Re: NiFi for backup solution

2016-10-13 Thread Joe Witt
You'd only need to do that if you have strict ordering requirements like
reading directly from a transaction log and replicating it.  If yes I'd
skip nifi unless your also doing other cases with it.

Sounds like Matts path gets you going though so that might work out just
fine.

Thanks
Joe

On Oct 13, 2016 11:25 AM, "Gop Krr"  wrote:

> Thanks Joe and Matt.
> @Joe, based on your comment, I need to use NiFi as a producer which puts
> the data on Kafka queue and then have NiFi consumer, which writes the data
> back to the destination. Is my understanding correct?
>
> @Matt, My use case is for the DynamoDB. I will look into whether
> incremental copy is supported for Dynamodb.
> Thanks again and felt so good to see the vibrant community. I got my
> questions answered within five minutes. Kudos to NiFi community.
>
> On Thu, Oct 13, 2016 at 8:17 AM, Matt Burgess 
> wrote:
>
>> Rai,
>>
>> There are incremental data movement processors in NiFi depending on
>> your source/target. For example, if your sources are files, you can
>> use ListFile in combination with FetchFile, the former will keep track
>> of which files it has found thus far, so if you put new files into the
>> location (or update existing ones), only those new/updated files will
>> be processed the next time.
>>
>> For database (RDBMS) sources, there are the QueryDatabaseTable and
>> GenerateTableFetch processors, which support the idea of "maximum
>> value columns", such that for each of said columns, the processor(s)
>> will keep track of the maximum value observed in that column, then for
>> future executions of the processor, only rows whose values in those
>> columns exceed the currently-observed maximum will be retrieved, then
>> the maximum will be updated, and so forth.
>>
>> The Usage documentation for these processors can be found at
>> https://nifi.apache.org/docs.html (left-hand side under Processors).
>>
>> Regards,
>> Matt
>>
>> On Thu, Oct 13, 2016 at 11:05 AM, Gop Krr  wrote:
>> > Hi All,
>> > I am learning NiFi as well as trying to deploy it in production for
>> few  use
>> > cases. One of the use case is ETL and another use case is, using NiFi
>> as a
>> > backup solution, where it takes the data from one source and moves to
>> > another database|file. Is anyone using NiFi for this purpose? Does NiFi
>> > support incremental data move?
>> > It would be awesome if someone can point me to right documentation.
>> > Thanks
>> > Rai
>>
>
>


Re: NiFi for backup solution

2016-10-13 Thread Gop Krr
Thanks Joe and Matt.
@Joe, based on your comment, I need to use NiFi as a producer which puts
the data on Kafka queue and then have NiFi consumer, which writes the data
back to the destination. Is my understanding correct?
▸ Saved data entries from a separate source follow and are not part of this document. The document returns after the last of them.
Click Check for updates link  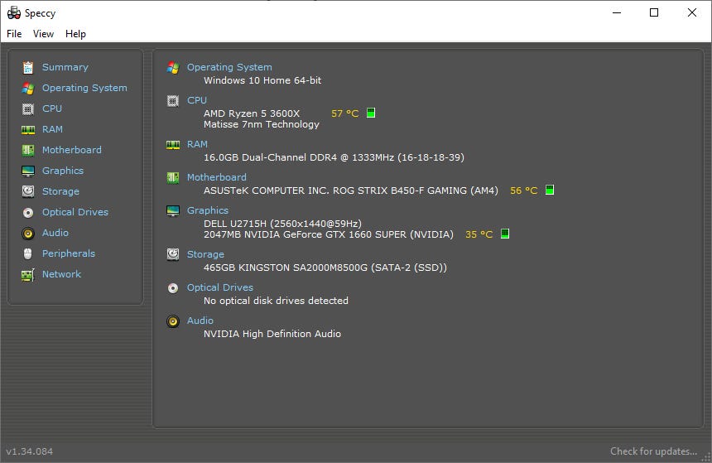click(x=653, y=451)
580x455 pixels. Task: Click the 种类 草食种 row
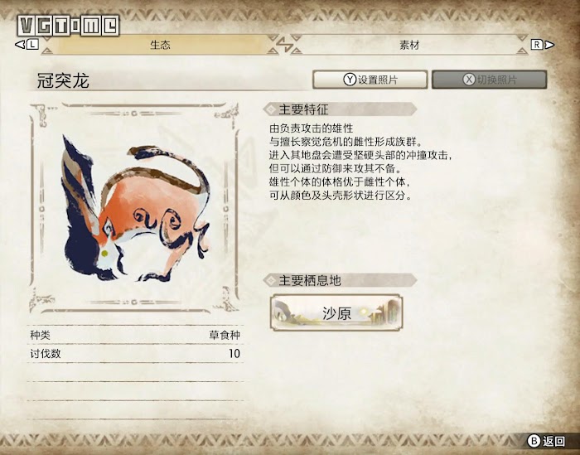pyautogui.click(x=135, y=335)
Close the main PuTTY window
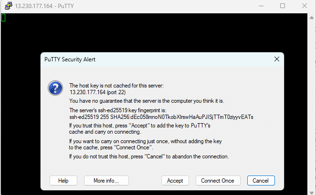 pyautogui.click(x=305, y=6)
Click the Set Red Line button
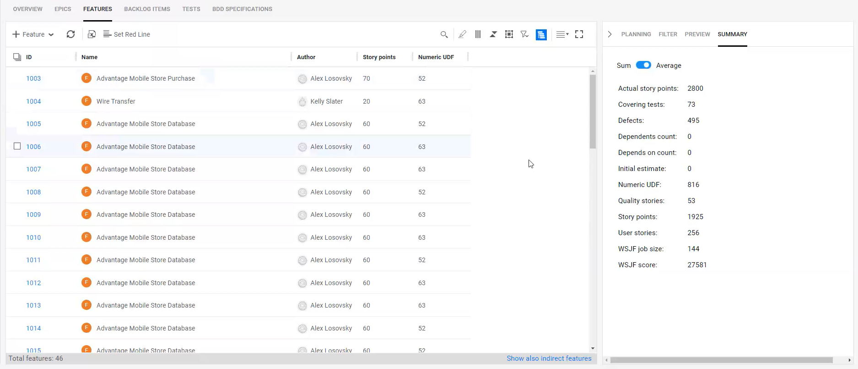 [x=127, y=34]
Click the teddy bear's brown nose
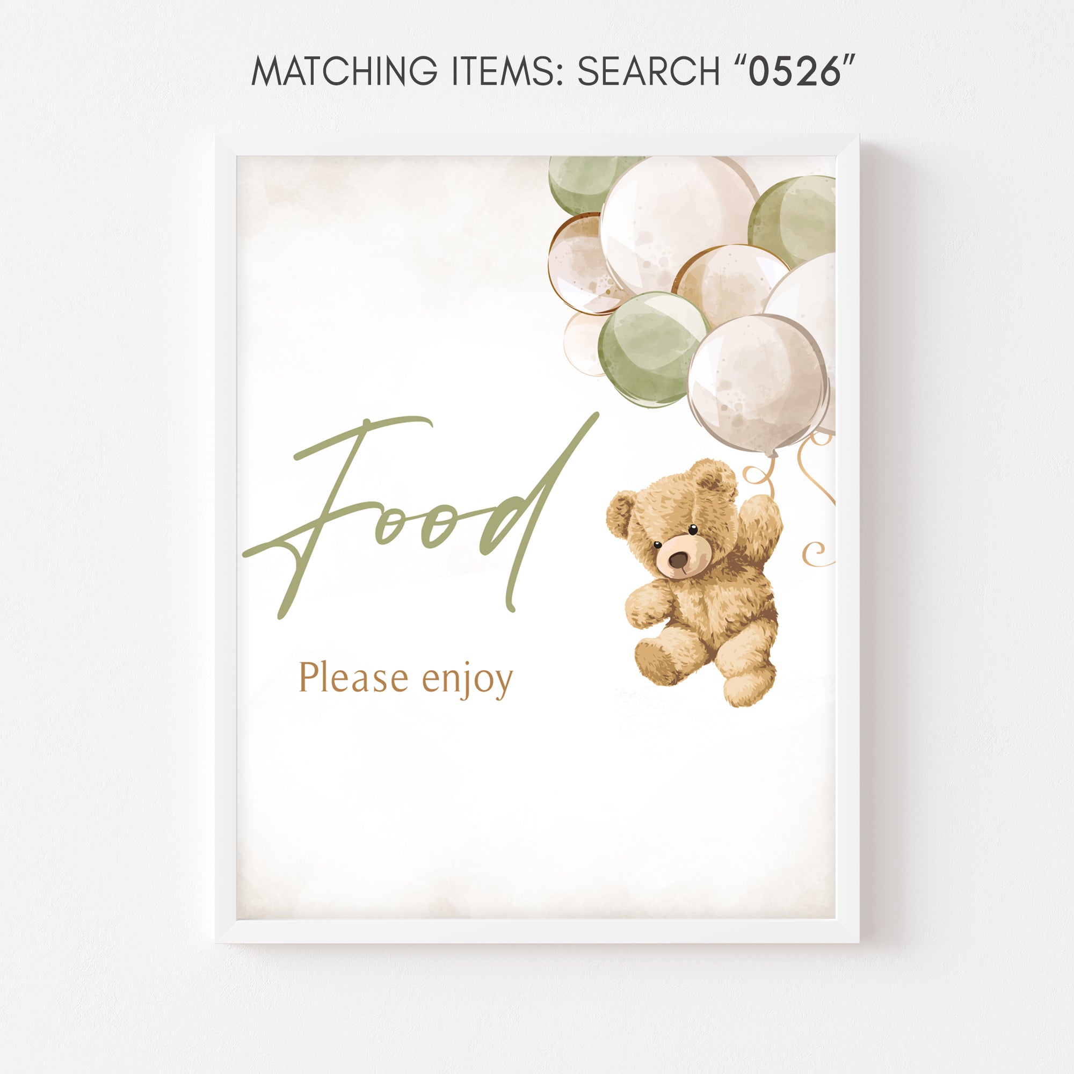Image resolution: width=1074 pixels, height=1074 pixels. coord(678,560)
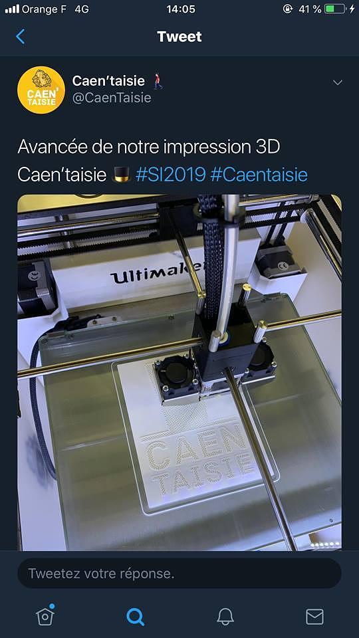Open the #Caentaisie hashtag
Viewport: 359px width, 638px height.
(x=259, y=175)
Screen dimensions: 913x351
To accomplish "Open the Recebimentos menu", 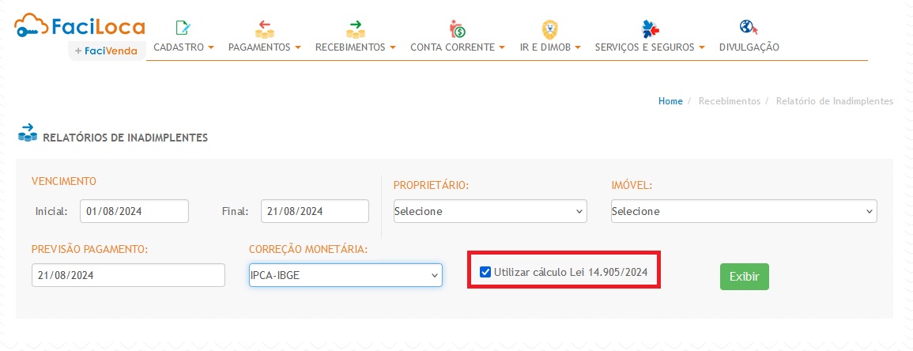I will [355, 47].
@Matt, My use case is for the DynamoDB. I will look into whether
incremental copy is supported for Dynamodb.
Thanks again and felt so good to see the vibrant community. I got my
questions answered within five minutes. Kudos to NiFi community.

On Thu, Oct 13, 2016 at 8:17 AM, Matt Burgess  wrote:

> Rai,
>
> There are incremental data movement processors in NiFi depending on
> your source/target. For example, if your sources are files, you can
> use ListFile in combination with FetchFile, the former will keep track
> of which files it has found thus far, so if you put new files into the
> location (or update existing ones), only those new/updated files will
> be processed the next time.
>
> For database (RDBMS) sources, there are the QueryDatabaseTable and
> GenerateTableFetch processors, which support the idea of "maximum
> value columns", such that for each of said columns, the processor(s)
> will keep track of the maximum value observed in that column, then for
> future executions of the processor, only rows whose values in those
> columns exceed the currently-observed maximum will be retrieved, then
> the maximum will be updated, and so forth.
>
> The Usage documentation for these processors can be found at
> https://nifi.apache.org/docs.html (left-hand side under Processors).
>
> Regards,
> Matt
>
> On Thu, Oct 13, 2016 at 11:05 AM, Gop Krr  wrote:
> > Hi All,
> > I am learning NiFi as well as trying to deploy it in production for few
> use
> > cases. One of the use case is ETL and another use case is, using NiFi as
> a
> > backup solution, where it takes the data from one source and moves to
> > another database|file. Is anyone using NiFi for this purpose? Does NiFi
> > support incremental data move?
> > It would be awesome if someone can point me to right documentation.
> > Thanks
> > Rai
>


Re: NiFi for backup solution

2016-10-13 Thread Matt Burgess
Rai,

There are incremental data movement processors in NiFi depending on
your source/target. For example, if your sources are files, you can
use ListFile in combination with FetchFile, the former will keep track
of which files it has found thus far, so if you put new files into the
location (or update existing ones), only those new/updated files will
be processed the next time.

For database (RDBMS) sources, there are the QueryDatabaseTable and
GenerateTableFetch processors, which support the idea of "maximum
value columns", such that for each of said columns, the processor(s)
will keep track of the maximum value observed in that column, then for
future executions of the processor, only rows whose values in those
columns exceed the currently-observed maximum will be retrieved, then
the maximum will be updated, and so forth.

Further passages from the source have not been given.